Fed Names Leaders of New Monetary Policy Task Forces
The Federal Reserve has unveiled the leadership and objectives of five newly formed task forces designed to sharpen how it conducts monetary policy at a time of heightened economic and technological change. The groups will focus on communications, balance sheet policy, data, productivity and jobs, and inflation frameworks, and are co-led by a mix of academic economists, business leaders and former central bankers.
Supported by Fed staff but operating independently, each task force has been asked to follow the evidence, provide candid feedback and deliver rigorous findings to the Federal Open Market Committee. The aim is to test whether the Fed’s current tools and approaches remain fit for purpose.
The communications task force will review how the central bank conveys policy deliberations and decisions amid uncertainty, led by Peter R. Fisher of the University of Washington, Arminio Fraga of Gávea Investimentos and former Bank of England governor Mervyn King. A separate balance sheet policy group will examine the costs, benefits and institutional implications of the Fed’s current regime, headed by Harvard’s Karen Dynan, former Reserve Bank of India governor Raghuram Rajan and former Fed governor Jeremy Stein.

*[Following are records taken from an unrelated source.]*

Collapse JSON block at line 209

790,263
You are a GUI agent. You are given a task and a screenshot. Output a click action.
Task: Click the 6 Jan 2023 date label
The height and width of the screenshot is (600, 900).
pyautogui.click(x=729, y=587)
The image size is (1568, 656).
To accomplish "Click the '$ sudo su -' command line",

A data-focused task force, led by economists Raj Chetty and Kevin Murphy alongside former Walmart CEO Doug McMillon, will seek to improve the quality and timeliness of real-economy signals that inform policy judgments. Another group on productivity and jobs, co-led by Marc Andreessen of Andreessen Horowitz, Stanford’s Charles I. Jones and Microsoft’s Asha Sharma, will assess how general-purpose technologies such as artificial intelligence are reshaping growth and employment.
Finally, an inflation frameworks task force will revisit how the Fed understands and responds to price dynamics, chaired by Harvard’s Greg Mankiw, Nobel laureate Thomas Sargent of NYU and former BIS adviser William White.
“Each task force will carefully consider whether policymakers’ means and methods, analytical tools and policy approaches can be improved upon,” said Chairman Kevin Warsh. “The goal is straightforward: to ensure the Fed is best positioned to achieve our objectives in this consequential time.”